How do we put together data on crime and people’s perception of crime?

Photo by cottonbro studio on Pexels.com

Emotional stories speak louder than facts, perhaps especially in a city as storied as New York. Writing of the city’s crime narratives during a much more dangerous era, Joan Didion wrote of observers’ “preference for broad strokes, for the distortion and flattening of character and the reduction of events to narrative” — in other words, the nearly universal desire to make stories out of feelings, and then believe them. And when people ask me if “New York is safe,” they don’t want to know about numbers. They’re asking about feelings.

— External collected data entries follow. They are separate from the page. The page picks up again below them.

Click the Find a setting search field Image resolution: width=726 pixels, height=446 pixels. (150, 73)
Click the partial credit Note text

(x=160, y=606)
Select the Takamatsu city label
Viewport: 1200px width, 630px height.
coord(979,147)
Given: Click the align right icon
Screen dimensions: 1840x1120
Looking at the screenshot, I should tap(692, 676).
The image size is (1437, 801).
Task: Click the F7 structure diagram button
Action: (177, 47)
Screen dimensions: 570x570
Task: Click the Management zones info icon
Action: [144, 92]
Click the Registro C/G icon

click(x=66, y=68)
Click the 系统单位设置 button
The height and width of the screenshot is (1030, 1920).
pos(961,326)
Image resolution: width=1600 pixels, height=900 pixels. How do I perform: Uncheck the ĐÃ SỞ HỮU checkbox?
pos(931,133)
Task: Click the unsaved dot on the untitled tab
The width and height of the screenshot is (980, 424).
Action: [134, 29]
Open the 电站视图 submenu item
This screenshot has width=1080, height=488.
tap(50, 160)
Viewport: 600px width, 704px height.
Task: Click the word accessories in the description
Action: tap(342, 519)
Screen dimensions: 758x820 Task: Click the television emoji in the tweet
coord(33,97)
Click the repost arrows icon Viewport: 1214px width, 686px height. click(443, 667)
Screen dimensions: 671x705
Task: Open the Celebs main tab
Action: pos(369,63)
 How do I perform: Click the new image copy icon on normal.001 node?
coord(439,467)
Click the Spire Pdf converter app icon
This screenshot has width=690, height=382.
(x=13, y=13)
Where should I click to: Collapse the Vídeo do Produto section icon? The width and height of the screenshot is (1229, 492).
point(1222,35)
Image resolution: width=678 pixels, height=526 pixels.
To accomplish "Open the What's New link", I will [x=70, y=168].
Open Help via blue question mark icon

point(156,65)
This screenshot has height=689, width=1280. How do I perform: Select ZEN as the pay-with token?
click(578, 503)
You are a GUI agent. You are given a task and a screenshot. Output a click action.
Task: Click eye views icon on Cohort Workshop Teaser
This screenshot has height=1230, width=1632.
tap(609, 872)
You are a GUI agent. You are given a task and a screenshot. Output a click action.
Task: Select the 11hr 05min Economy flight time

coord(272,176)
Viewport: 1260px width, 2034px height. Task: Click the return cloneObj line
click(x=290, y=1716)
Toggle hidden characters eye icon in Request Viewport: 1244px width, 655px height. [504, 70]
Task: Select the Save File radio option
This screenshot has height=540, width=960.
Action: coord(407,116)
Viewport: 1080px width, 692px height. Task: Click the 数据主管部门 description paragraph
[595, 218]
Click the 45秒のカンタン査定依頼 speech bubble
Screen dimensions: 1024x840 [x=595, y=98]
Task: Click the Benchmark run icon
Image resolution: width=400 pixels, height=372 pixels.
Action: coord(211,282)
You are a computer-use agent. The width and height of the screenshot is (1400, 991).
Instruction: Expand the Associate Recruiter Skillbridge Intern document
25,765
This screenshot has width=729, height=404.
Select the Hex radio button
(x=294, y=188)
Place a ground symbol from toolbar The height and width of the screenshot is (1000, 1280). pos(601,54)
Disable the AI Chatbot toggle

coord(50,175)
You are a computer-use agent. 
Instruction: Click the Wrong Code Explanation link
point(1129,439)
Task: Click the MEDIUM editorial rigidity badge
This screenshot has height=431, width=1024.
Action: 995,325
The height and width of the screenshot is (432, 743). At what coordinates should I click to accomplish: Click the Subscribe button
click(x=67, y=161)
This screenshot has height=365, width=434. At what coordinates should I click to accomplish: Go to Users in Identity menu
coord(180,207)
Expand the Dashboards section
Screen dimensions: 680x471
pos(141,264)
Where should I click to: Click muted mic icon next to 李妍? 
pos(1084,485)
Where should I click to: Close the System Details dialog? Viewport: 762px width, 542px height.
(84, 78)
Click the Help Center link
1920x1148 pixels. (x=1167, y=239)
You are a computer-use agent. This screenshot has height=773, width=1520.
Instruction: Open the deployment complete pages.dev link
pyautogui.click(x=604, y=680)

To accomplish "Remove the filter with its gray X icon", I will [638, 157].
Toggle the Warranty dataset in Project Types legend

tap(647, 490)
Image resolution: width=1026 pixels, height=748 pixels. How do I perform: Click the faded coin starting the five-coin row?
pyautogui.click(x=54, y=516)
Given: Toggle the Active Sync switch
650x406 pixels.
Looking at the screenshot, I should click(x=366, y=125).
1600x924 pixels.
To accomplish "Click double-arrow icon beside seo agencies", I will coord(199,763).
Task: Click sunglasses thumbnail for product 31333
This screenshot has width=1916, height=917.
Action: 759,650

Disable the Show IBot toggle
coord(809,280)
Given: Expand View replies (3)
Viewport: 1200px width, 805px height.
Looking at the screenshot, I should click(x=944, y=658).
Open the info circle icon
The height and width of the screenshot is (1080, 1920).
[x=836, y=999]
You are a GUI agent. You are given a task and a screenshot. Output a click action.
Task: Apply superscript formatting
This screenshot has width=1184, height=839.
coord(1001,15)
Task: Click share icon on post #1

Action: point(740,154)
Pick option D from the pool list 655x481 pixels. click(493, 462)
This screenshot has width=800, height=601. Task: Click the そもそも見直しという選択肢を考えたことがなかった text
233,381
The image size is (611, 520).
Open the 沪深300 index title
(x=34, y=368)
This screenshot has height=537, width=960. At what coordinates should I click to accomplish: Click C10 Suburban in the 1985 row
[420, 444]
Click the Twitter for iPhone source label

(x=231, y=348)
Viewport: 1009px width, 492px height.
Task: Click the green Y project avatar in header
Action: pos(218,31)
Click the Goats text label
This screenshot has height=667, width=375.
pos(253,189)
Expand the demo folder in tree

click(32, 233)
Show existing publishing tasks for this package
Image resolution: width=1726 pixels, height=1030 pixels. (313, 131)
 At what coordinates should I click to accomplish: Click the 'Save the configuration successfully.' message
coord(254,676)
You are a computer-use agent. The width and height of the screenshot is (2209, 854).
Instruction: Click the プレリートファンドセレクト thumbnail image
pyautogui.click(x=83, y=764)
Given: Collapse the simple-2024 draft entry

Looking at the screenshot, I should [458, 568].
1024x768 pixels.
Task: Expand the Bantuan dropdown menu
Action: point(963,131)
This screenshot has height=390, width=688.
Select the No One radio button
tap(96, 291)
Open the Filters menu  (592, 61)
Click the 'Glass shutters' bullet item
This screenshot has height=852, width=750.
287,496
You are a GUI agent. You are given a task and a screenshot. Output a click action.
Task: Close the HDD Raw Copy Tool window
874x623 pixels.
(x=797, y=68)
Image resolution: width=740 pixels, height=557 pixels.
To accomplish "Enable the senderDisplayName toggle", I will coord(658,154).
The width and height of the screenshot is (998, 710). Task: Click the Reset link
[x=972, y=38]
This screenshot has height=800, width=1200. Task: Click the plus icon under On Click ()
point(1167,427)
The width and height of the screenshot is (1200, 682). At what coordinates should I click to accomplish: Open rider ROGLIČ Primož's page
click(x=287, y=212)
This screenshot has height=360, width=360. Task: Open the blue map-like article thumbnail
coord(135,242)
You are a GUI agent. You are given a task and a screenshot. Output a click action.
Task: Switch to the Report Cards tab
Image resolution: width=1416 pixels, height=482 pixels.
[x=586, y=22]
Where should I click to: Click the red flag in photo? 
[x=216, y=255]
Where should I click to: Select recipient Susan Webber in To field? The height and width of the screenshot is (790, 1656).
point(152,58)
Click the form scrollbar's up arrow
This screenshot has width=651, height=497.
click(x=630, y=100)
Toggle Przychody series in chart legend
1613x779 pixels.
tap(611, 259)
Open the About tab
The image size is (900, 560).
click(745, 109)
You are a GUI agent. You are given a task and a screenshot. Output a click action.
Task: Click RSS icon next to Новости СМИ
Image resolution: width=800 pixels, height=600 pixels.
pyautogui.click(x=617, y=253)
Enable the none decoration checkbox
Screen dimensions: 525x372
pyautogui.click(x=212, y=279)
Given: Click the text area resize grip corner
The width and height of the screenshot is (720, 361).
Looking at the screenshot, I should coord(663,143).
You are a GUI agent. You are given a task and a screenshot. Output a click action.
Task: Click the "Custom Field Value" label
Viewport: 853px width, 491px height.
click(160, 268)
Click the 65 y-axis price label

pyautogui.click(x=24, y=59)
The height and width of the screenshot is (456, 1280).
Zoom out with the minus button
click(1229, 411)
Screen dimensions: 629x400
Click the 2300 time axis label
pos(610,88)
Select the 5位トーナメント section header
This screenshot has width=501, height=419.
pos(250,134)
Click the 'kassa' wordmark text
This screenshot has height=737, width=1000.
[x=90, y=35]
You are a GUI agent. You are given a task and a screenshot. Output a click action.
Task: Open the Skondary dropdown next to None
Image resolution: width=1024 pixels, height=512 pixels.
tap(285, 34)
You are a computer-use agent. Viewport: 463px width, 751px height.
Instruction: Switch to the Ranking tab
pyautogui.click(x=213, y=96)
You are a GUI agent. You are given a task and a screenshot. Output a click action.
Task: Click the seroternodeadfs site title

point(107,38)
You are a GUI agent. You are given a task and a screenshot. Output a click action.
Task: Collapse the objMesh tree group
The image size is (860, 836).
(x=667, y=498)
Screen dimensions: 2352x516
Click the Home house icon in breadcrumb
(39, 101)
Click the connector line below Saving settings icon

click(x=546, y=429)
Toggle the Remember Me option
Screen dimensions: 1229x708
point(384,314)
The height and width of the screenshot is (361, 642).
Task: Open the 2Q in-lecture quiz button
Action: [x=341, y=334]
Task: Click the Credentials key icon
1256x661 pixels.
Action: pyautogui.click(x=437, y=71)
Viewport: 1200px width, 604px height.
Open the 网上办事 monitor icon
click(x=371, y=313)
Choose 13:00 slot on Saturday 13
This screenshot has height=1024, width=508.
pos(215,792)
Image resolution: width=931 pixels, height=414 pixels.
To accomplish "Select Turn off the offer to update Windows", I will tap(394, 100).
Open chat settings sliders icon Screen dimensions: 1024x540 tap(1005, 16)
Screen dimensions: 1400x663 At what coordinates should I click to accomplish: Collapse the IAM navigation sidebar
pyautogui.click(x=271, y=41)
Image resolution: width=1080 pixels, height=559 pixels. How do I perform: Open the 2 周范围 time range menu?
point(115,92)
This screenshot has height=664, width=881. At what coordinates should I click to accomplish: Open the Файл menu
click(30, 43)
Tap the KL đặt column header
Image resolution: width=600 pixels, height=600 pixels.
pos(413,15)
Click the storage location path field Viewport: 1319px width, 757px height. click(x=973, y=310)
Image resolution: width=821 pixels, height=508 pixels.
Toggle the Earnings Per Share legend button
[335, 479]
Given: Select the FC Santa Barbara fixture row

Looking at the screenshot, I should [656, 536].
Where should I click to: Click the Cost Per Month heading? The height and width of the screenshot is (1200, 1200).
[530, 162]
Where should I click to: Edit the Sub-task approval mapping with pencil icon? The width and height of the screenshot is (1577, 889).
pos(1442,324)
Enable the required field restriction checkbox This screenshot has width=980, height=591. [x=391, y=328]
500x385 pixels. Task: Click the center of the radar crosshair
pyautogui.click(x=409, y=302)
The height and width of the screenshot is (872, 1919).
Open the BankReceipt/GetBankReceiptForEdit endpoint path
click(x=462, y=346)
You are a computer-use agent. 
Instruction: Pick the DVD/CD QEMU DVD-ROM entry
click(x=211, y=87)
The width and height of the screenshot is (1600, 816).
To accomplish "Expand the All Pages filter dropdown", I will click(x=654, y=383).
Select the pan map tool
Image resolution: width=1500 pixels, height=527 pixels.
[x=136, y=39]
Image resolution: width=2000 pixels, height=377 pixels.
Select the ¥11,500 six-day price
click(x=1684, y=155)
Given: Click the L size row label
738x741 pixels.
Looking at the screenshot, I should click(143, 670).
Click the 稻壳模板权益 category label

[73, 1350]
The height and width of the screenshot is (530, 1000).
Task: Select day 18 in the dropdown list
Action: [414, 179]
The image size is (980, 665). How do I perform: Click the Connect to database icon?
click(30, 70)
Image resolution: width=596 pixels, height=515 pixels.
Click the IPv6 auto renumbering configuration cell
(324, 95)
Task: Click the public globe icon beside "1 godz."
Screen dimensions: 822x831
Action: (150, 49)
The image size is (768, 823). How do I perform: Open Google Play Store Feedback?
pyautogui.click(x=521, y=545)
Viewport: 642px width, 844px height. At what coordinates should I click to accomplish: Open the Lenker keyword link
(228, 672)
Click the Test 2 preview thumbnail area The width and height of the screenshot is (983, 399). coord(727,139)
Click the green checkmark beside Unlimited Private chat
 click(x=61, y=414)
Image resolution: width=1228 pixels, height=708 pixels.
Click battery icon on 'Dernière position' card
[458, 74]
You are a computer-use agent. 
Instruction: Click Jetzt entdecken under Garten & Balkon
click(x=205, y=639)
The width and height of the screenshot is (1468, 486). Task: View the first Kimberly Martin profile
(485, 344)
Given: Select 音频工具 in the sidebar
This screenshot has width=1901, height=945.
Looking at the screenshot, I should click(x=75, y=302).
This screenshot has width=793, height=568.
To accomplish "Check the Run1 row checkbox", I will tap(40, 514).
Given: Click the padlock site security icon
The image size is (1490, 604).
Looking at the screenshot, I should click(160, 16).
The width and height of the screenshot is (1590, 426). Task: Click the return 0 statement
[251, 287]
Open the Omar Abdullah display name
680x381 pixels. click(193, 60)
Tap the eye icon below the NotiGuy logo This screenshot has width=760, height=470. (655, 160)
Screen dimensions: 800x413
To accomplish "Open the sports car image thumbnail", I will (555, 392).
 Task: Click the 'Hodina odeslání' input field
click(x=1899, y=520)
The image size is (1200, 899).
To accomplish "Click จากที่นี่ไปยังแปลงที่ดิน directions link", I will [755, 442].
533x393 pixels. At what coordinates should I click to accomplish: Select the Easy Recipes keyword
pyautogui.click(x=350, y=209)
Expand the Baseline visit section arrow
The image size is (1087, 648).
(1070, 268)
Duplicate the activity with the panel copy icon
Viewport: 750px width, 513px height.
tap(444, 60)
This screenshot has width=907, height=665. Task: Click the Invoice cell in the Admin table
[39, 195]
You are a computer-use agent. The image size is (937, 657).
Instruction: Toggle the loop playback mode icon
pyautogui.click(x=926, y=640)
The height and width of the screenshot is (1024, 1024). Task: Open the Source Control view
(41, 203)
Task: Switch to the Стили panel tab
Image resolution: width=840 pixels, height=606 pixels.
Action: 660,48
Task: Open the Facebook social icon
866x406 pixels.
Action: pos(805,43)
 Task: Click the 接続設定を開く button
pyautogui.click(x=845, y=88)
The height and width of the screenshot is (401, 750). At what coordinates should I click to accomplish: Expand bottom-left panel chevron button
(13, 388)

How people perceive crime, and how politicians represent it to the electorate, has less to do with data and more to do with vibes. In October, while fact-checking the claims of rising violent crime that drove many midterm campaigns, the Pew Research Center’s John Gramlich noted that “the public often tends to believe that crime is up, even when the data shows it is down.” Data from the DOJ’s Bureau of Justice Statistics shows that there’s no increase in violent crime across the board in the US, and yet for most years in the last three decades, the majority of America adults thought there was more crime nationally than the year before, even though the opposite was true. Indeed, over three-quarters of those polled in October by Politico/Morning Consult said they thought violent crime was rising nationally and 88 percent said it was increasing or remaining the same in their own communities.

This is why sociologists and others need to study not just what is happening, the facts, and the real numbers. Perceptions also matter and may matter more so as they can drive emotions, behavior, and policies.

This is clear consistently in the area of crime and violence where what people think is thinking may not match reality. For decades, particular perceptions about crime have influenced actions. See, for example, how it plays out in suburban settings. Instead of zooming out and looking at the big picture, certain narratives can prove powerful and persistent.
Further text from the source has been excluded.